A total of 6631 fish and fifteen fish species were recorded across the 83 sites surveyed in the River Barrow Survey. Brown trout and Atlantic salmon were the most common fish species recorded; brown
trout were well distributed while salmon were less so. Key sub-catchments for brown trout
spawning would appear to be the Pollmounty, lerr, Owenass and Douglas (Laois), but notable
spawning was also observed at sites in the Greese and Madlin rivers. Important brown trout nursery
waters, as highlighted by a relatively high density of 1+ and older fish, include the Dinin, Mountain
and Stradbally rivers but there was also a notable site on the Owenass River. The most productive
systems for Atlantic salmon spawning, as highlighted by the presence of salmon fry (0+), were the
Monefelim, Burren, Douglas (Laois), Greese and lower reaches of the Pollmounty rivers. Salmon
nursery waters included the Duiske, Aughavaud and Monefelim rivers. The most unproductive rivers
for brown trout and salmon were the Figile and Philipstown rivers. Poor water quality, poor habitat
and possibly competition from coarse fish species, particularly dace are the main reasons for this.

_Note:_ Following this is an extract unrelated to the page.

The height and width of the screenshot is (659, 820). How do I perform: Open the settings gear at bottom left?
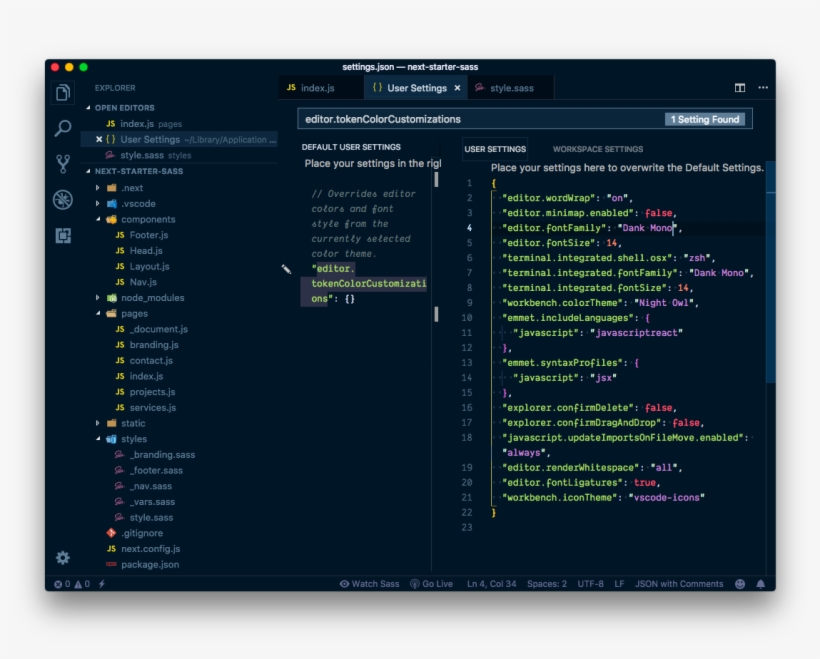coord(62,558)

Dace were mainly present in the lower river reaches of rivers in the upper catchment such as the
Triogue, Cushina, Slate, Figile, Owenass and Tully. Coarse fish species, pike and perch were also
poorly represented in the sub-catchments. Lamprey sp. were recorded in 18 sub-catchments, while
eel was recorded within 17 of the 21 sub-catchments. Minnow and 3 spined stickleback were also
present at some sites.
The current study is the first large scale catchment wide survey undertaken in the River Barrow
catchment to assess the status of all fish species. However, there are still some knowledge gaps in
relation to certain species in the River Barrow catchment. For example, what contribution does each
tributary catchment make to the over-all brown trout population of the River Barrow main channel.
It is also not known how many tributaries contribute sea trout to the river. In addition the
interactions between brown trout and the invasive dace are not fully understood and it is unclear
about the status of bream in the catchment.